Segment Start: Excerpted records
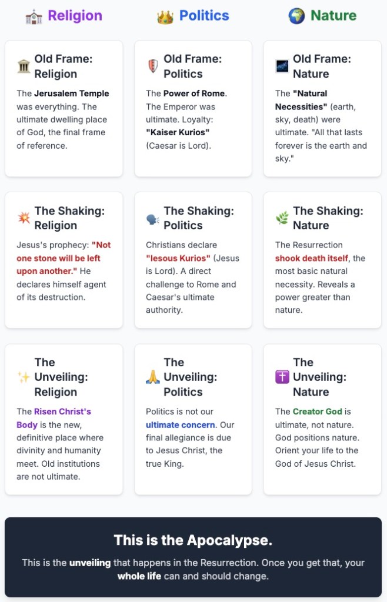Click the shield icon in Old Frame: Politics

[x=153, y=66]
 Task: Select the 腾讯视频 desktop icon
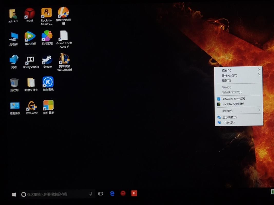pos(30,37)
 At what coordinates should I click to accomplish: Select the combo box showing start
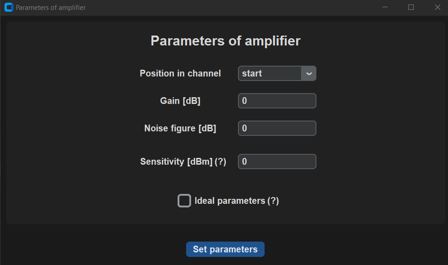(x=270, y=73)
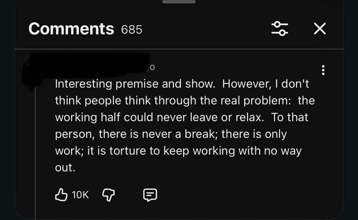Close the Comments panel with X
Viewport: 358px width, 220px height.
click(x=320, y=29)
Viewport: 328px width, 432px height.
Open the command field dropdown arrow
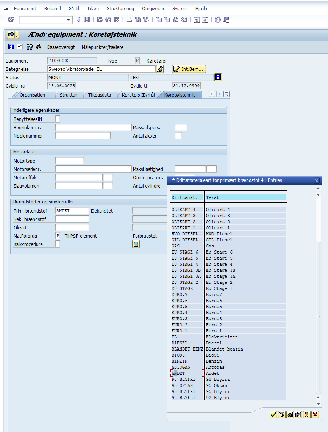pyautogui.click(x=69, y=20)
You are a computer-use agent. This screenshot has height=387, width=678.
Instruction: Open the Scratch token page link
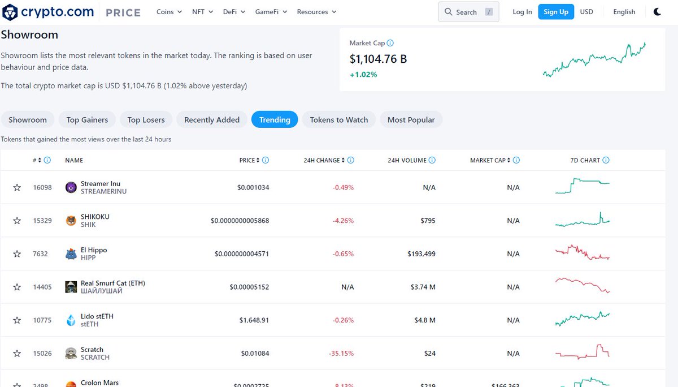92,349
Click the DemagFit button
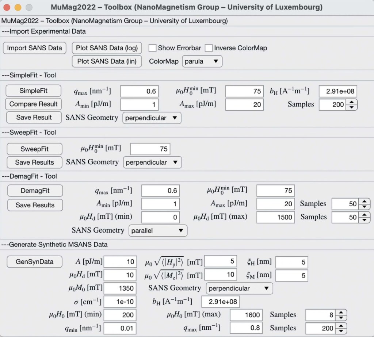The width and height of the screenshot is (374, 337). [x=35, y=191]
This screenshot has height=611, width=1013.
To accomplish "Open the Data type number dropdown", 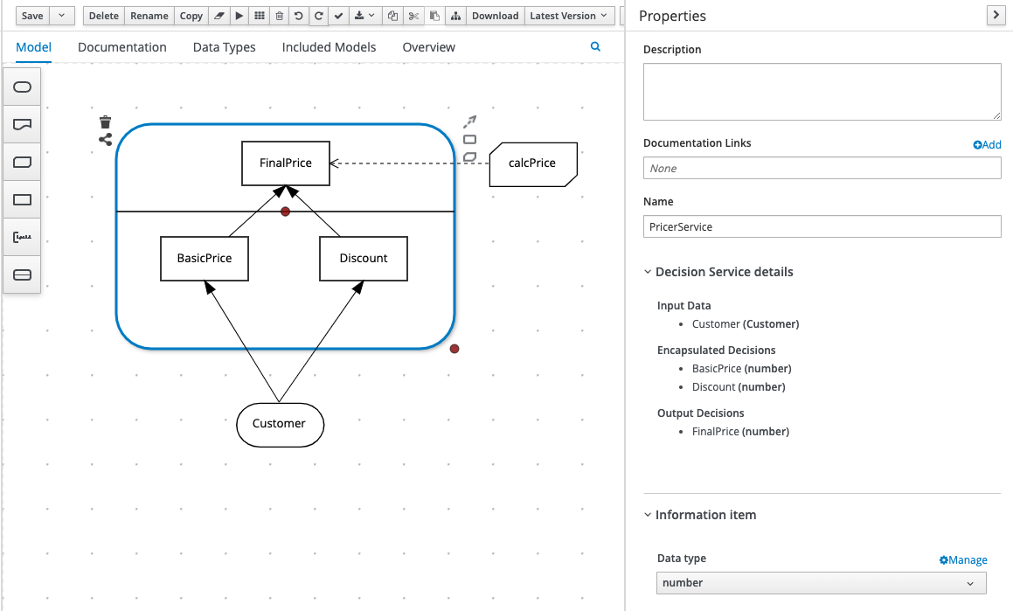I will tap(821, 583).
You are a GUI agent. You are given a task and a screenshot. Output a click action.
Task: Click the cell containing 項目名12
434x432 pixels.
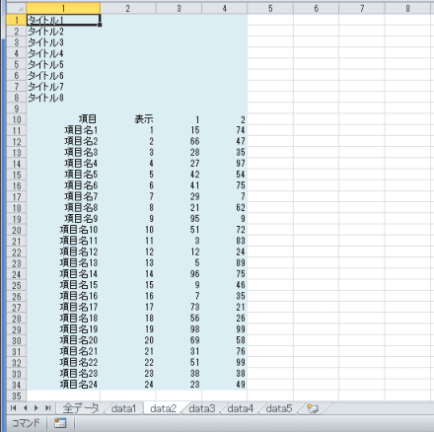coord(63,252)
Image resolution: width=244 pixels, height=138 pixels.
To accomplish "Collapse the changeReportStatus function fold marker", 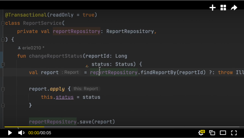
Segment End: Excerpted records
[What is needed]: Each line above from the one containing "Task: Select the 腾讯视频 desktop icon" through the one containing "Viewport: 328px width, 432px height." is to be returned verbatim. Nothing else, and no pictures.

[Your solution]:
 Task: Select the 腾讯视频 desktop icon
pos(30,37)
 At what coordinates should I click to accomplish: Select the combo box showing start
(x=270, y=73)
Close the Comments panel with X
Viewport: 358px width, 220px height.
click(x=320, y=29)
Viewport: 328px width, 432px height.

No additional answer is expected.